START RECORDS FOR THIS EXERCISE

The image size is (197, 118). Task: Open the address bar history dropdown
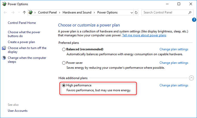pyautogui.click(x=132, y=12)
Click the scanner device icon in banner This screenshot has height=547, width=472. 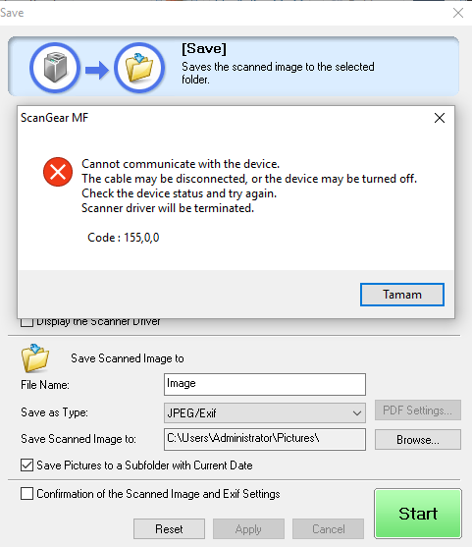click(x=55, y=68)
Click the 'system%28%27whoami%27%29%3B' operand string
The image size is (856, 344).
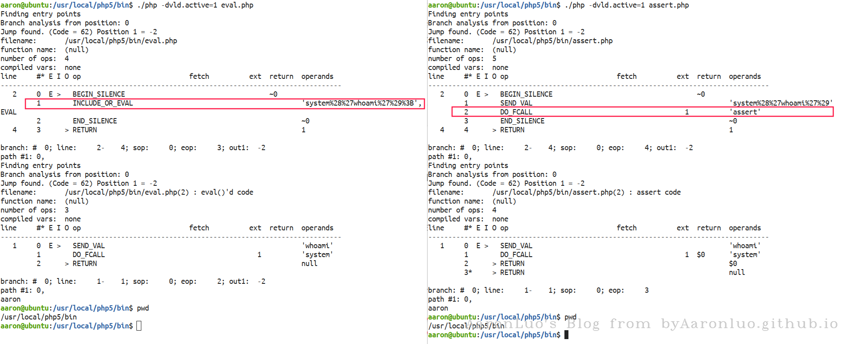pyautogui.click(x=361, y=103)
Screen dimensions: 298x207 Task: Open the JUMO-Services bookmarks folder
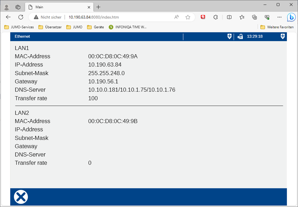(x=19, y=27)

END RECORDS FOR THIS EXERCISE

EXERCISE REQUIREMENTS
Precisely the lines from the one containing "The image size is (856, 344)." to the end of the data above, both included, should be printed; leave the pictures out.

WRITTEN SOLUTION
The image size is (856, 344).
pyautogui.click(x=361, y=103)
Screen dimensions: 298x207 Task: Open the JUMO-Services bookmarks folder
(x=19, y=27)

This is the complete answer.